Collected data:
☆ ☆ ☆
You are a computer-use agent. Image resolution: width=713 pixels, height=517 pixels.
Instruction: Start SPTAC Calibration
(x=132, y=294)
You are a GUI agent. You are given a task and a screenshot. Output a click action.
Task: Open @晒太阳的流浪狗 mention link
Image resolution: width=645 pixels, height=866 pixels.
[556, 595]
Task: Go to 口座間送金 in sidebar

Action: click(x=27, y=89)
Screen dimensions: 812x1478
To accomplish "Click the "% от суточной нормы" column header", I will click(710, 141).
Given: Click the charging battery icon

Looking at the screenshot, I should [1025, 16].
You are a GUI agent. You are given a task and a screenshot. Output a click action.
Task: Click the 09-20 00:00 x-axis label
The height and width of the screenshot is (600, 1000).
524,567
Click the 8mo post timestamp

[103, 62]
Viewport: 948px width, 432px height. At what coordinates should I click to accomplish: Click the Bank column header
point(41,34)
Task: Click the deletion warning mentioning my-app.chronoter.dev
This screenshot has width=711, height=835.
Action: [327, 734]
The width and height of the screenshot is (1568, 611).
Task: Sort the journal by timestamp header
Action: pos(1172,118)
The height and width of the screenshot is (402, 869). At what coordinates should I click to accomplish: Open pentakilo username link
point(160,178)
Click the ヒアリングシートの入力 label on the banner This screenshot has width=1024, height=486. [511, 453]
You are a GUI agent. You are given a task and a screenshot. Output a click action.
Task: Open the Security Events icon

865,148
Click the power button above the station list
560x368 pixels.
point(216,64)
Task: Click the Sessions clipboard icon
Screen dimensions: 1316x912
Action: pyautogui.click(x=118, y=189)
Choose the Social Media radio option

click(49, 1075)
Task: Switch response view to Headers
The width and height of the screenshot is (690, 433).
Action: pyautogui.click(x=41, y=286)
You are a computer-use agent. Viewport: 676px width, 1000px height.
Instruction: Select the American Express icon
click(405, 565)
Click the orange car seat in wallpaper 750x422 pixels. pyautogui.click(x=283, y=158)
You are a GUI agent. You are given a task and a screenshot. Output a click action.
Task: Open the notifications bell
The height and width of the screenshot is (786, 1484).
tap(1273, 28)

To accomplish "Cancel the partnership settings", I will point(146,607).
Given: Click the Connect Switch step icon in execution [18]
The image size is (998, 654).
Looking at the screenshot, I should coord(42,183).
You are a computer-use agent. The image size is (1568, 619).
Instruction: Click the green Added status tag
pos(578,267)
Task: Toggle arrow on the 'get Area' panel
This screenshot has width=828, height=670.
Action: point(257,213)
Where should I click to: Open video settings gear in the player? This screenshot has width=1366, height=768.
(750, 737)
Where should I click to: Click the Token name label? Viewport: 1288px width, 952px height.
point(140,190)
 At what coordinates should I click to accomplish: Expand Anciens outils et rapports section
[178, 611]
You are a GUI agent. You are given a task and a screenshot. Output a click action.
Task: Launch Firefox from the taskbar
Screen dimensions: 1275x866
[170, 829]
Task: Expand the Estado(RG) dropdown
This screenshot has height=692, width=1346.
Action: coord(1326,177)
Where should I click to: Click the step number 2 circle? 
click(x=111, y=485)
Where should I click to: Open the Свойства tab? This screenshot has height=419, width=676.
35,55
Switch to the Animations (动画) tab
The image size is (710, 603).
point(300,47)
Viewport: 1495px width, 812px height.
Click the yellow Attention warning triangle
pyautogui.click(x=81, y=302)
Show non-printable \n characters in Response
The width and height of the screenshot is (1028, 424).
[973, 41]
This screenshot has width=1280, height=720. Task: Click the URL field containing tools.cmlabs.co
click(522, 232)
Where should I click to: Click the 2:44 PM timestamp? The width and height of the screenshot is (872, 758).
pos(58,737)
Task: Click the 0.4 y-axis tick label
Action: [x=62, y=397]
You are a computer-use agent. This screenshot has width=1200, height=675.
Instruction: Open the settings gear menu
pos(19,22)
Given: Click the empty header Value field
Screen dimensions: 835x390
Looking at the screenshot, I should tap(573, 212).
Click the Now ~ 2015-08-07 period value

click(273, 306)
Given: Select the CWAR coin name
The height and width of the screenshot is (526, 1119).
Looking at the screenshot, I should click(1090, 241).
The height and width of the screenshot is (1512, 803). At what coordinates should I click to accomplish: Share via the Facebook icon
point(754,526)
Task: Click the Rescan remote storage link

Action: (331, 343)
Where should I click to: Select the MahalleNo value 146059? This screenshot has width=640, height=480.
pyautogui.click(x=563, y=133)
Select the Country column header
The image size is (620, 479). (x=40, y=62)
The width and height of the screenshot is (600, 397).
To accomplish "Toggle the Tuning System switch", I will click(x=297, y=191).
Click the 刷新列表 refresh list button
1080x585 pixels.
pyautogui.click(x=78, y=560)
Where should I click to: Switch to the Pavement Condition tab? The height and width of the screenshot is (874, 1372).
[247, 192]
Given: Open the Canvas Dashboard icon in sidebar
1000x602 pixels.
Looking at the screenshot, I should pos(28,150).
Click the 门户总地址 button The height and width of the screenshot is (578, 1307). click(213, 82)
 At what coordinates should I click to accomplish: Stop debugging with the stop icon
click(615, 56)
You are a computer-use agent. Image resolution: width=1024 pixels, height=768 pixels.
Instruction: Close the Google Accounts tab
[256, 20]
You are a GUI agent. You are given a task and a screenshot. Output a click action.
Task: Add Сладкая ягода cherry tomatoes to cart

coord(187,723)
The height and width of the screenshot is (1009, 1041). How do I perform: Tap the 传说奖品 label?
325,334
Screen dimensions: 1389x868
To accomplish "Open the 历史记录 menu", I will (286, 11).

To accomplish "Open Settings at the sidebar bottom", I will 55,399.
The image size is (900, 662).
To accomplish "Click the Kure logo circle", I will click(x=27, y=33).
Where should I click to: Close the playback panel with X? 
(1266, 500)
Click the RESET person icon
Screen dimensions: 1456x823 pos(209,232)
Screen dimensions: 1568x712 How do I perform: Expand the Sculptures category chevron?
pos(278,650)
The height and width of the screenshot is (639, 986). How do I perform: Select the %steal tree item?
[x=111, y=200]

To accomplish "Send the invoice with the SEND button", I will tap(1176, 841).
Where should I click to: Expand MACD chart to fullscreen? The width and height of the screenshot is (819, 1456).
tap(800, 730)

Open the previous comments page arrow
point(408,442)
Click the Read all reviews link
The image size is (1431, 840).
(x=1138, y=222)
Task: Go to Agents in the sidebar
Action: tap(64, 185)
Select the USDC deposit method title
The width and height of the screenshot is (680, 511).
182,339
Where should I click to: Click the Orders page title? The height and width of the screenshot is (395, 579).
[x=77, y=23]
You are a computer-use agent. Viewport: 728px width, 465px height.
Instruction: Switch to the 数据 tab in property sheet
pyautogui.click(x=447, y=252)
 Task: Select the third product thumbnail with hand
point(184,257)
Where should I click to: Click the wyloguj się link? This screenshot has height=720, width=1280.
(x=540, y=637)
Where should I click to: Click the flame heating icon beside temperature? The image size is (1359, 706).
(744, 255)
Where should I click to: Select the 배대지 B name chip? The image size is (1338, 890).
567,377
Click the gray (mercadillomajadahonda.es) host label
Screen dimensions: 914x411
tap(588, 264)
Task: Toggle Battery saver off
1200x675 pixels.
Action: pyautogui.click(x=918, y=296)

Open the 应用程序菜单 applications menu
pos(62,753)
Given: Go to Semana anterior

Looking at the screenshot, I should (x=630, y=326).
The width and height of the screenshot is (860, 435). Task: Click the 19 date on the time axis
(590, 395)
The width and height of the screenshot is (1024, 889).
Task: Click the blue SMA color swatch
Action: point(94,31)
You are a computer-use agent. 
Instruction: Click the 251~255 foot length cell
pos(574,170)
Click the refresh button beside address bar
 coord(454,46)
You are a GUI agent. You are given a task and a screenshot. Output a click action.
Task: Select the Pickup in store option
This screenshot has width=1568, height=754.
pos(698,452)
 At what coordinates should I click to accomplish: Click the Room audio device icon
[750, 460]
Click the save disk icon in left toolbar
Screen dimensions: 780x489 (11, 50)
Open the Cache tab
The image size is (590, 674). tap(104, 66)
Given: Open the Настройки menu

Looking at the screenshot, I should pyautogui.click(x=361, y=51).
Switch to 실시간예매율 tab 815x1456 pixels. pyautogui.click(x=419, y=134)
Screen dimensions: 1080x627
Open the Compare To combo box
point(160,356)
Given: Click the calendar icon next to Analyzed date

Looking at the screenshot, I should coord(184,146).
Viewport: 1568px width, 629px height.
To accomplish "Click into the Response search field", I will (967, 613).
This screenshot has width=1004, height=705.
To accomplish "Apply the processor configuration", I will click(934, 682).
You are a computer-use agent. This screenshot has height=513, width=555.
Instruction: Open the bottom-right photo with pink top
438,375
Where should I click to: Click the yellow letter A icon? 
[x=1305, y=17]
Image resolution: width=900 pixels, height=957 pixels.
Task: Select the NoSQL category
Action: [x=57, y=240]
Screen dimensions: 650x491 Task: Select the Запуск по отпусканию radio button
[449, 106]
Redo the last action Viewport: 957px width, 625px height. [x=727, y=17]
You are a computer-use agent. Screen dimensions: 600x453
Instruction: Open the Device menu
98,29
☆ ☆ ☆
### DESCRIPTION OF THE TASK:
Filter the records for the word "Toggle" and show every line that has it.

### EXERCISE OUTPUT:
Task: Toggle arrow on the 'get Area' panel
To accomplish "Toggle the Tuning System switch", I will click(x=297, y=191).
Task: Toggle Battery saver off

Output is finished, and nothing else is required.